#### Text under study ####

It tastes just like choc! My friends think my brownies are made w/ choc and they are not and no one usu can tell the diff! Carob is so yummy! I NEVER NEVER EVER hear anyone offering this alternative to choc…..it drives me mad how much ppl don’t know and don’t bother to research.
I knew about stevia way back over 20 yrs ago and told ppl about it and they all thought I was nuts and now today, that it has become so mainstreamed, everyone now acts like an expert about it!
Also, you can use the alternative of macadamia or pecan butter! Why not share that info? I have other food intolerances as well so I can’t do peanut butter or chocolate or 12 other foods on top of being oxalate-sensitive due to being a kidney stone producer so I am very resourceful and go online to stores that sell pecan butter. It’s the closest thing to peanut butter as far as taste and it’s healthier than peanut butter!
Let’s level up above our oxalate levels and even do better than just lowering them! Yes, we can do little bits of it here and there but isn’t it even better to offer healthier alternatives to avoid oxalates altogether when we have a choice to do so?

#### Supplied information ####

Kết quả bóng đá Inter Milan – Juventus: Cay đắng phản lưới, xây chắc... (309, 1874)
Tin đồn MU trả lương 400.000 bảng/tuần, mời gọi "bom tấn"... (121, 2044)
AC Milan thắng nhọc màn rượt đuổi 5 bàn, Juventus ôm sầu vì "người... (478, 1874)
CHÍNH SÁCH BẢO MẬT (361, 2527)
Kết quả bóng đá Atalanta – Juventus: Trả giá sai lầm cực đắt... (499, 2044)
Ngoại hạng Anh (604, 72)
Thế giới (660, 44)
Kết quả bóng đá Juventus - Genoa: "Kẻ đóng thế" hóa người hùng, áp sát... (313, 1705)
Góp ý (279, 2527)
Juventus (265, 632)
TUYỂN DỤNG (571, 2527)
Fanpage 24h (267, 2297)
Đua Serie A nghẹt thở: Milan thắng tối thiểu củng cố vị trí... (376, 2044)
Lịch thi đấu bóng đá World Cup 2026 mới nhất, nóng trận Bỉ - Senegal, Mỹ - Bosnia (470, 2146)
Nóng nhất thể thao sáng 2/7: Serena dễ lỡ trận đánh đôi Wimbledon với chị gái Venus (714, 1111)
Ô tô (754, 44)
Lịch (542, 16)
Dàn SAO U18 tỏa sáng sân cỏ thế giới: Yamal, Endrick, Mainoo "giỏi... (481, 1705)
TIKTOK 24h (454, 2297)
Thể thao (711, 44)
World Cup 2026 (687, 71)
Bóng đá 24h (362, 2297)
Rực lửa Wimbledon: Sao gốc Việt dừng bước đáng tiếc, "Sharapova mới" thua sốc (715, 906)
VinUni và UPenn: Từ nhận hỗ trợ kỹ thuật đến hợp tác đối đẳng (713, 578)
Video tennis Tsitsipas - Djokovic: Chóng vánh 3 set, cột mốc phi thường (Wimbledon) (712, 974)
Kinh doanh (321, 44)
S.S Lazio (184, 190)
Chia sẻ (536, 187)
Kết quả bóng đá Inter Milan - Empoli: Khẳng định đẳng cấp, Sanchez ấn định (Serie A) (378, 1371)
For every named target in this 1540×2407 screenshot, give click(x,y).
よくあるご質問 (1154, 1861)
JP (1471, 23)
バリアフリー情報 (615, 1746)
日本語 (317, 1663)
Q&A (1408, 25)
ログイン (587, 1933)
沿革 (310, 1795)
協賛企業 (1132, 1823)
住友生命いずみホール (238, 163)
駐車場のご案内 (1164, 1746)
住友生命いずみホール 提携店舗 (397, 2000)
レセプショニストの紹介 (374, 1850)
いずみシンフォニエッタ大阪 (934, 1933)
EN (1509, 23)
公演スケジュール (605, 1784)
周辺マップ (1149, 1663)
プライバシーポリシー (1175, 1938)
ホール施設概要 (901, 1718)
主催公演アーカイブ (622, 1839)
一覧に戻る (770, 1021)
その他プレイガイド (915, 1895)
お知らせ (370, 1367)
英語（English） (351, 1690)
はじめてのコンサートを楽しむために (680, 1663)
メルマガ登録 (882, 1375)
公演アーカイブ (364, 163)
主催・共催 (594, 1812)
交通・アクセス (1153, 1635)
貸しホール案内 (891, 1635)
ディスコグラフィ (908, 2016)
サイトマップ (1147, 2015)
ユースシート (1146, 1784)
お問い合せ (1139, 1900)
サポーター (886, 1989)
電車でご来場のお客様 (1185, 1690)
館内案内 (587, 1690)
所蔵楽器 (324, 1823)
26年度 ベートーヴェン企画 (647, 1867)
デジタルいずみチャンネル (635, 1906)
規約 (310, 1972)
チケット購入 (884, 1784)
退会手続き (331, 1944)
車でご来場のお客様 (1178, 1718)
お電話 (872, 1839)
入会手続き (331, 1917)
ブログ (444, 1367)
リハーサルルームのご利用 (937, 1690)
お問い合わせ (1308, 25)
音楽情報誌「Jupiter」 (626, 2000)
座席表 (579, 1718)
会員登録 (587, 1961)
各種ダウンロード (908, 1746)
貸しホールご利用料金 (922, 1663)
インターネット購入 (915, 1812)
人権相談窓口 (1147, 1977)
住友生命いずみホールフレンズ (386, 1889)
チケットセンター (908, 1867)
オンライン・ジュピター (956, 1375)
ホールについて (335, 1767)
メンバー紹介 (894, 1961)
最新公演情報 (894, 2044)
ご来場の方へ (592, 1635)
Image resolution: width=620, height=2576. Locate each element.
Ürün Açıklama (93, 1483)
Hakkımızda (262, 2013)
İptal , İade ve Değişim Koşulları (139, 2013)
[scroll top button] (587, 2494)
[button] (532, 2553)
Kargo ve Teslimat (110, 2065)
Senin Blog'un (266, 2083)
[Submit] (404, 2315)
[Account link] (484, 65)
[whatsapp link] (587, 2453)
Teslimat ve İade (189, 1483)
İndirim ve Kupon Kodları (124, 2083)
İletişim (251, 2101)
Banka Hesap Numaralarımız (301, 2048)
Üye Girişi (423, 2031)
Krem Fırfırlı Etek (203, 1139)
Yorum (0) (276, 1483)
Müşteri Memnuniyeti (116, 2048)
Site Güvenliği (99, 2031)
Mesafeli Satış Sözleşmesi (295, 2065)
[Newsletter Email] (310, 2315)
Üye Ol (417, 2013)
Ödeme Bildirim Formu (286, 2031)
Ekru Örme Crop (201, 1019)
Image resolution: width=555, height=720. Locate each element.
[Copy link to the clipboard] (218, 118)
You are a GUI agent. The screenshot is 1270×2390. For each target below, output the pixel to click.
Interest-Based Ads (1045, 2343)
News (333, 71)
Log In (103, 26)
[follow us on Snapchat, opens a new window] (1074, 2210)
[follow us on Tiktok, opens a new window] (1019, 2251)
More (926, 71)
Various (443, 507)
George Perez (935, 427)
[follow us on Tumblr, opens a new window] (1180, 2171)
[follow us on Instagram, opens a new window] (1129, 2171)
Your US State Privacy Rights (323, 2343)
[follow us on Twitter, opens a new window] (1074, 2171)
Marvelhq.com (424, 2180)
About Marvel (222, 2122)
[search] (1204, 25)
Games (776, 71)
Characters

####

* Activity A
List every nut butter named in the comment about low-oxalate food alternatives.
* Activity B
Write a continuation of the comment about low-oxalate food alternatives, picking up right after its last sentence.

* Response A
macadamia butter, pecan butter, peanut butter

* Response B
This makes sense – esp if the alternative is healthier. For example, carob is MUCH healthier than choc; it has minerals and vitamins and has no caffeine like choc. I have to also watch caffeine due to my IC b/c I have a cranky bladder that can’t tolerate caffeine.
Let’s be expansive in our diets – I agree. But when we can replace oxalates or lower them much lower, why not do that and be even healthier?
Hi Kaitlyn,
Couldn’t agree more with you! People should expand their diets more and I have spent the last 24 years trying to do just that.
Thanks for writing!
j
Interesting information! I’m following your info because I was recently and surprisingly diagnosed with osteoporosis, high risk, and I now have to adjust my diet to ensure I get my calcium intake, so all this info on oxalates and phytate as well is overwhelming. I also have microscopic colitis and so need to be even more careful.
My question is if I beat the PB ball, will the oxalate and calcium in the ball neutralize each other or will I still get some calcium?
Thx!
Will continue to follow with great interest. 🙂
Hi Irma,
I am not understanding the question. Can you explain?
I see that Lily’s stevia chocolate chips contain chicory root fiber. I’ve read that chicory leaf is very high in oxalate but can’t find any information as to whether the root fiber is also high. Can you help?
Hi Rob,
Because these are chocolate they should be limited. When we eat food in normal portions and get our calcium needs each day, I don’t worry so much about oxalate. Except for spinach and almond products of course.